Data supplied Block Start
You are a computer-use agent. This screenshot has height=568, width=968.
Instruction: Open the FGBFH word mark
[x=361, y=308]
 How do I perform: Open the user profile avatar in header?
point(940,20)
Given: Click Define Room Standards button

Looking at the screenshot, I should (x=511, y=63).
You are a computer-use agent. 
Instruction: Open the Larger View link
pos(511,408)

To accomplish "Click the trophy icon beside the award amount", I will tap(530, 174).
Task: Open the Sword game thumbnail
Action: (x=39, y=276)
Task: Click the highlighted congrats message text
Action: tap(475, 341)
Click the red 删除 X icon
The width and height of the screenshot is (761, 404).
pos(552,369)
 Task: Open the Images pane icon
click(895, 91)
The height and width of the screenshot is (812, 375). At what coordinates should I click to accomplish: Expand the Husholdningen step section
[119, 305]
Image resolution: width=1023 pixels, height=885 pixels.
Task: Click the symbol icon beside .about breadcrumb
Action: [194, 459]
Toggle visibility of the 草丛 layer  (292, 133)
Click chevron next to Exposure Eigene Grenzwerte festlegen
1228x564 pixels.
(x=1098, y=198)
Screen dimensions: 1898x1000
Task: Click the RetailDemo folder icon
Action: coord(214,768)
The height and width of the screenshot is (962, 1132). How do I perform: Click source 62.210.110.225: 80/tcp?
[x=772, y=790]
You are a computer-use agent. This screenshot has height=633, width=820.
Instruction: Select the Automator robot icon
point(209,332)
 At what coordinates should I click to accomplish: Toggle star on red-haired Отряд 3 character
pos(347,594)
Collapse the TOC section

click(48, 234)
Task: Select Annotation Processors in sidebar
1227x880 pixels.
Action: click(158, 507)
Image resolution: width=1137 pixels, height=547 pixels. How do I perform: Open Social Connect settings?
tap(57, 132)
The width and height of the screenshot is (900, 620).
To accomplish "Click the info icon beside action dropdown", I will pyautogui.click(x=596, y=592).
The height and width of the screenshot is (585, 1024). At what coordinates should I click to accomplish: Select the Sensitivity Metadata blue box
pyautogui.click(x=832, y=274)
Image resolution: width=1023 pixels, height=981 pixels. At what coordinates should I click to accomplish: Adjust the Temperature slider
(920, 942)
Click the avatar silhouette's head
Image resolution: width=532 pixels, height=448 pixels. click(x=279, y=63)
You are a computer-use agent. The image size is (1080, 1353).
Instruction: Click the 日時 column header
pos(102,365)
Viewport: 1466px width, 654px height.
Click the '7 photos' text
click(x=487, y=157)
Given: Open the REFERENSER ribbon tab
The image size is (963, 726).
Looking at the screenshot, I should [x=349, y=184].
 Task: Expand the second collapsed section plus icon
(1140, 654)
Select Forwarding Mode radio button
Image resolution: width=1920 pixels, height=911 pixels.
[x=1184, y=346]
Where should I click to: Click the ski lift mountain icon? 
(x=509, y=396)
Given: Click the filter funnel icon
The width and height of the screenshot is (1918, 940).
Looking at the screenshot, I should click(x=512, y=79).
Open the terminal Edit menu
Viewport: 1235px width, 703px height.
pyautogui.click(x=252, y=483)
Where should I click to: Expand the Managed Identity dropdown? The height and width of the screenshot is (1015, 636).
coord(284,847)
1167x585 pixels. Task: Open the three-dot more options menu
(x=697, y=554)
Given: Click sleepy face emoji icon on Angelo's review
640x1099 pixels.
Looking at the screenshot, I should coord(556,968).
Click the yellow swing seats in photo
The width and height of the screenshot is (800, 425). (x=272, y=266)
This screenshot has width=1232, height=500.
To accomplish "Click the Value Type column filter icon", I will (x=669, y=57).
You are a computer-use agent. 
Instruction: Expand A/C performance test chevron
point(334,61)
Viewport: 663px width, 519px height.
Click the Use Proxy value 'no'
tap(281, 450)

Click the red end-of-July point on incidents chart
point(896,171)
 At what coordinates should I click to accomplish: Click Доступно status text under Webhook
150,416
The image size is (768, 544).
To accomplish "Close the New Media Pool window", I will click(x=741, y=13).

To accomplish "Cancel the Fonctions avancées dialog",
Data supplied Block End
### Goal of the exercise
What you return should be exactly the lines above, starting at the one with "Click the avatar silhouette's head" and ending at the one with "Given: Open the REFERENSER ribbon tab", and nothing else.

### Exercise response
Click the avatar silhouette's head
Image resolution: width=532 pixels, height=448 pixels. click(x=279, y=63)
You are a computer-use agent. The image size is (1080, 1353).
Instruction: Click the 日時 column header
pos(102,365)
Viewport: 1466px width, 654px height.
Click the '7 photos' text
click(x=487, y=157)
Given: Open the REFERENSER ribbon tab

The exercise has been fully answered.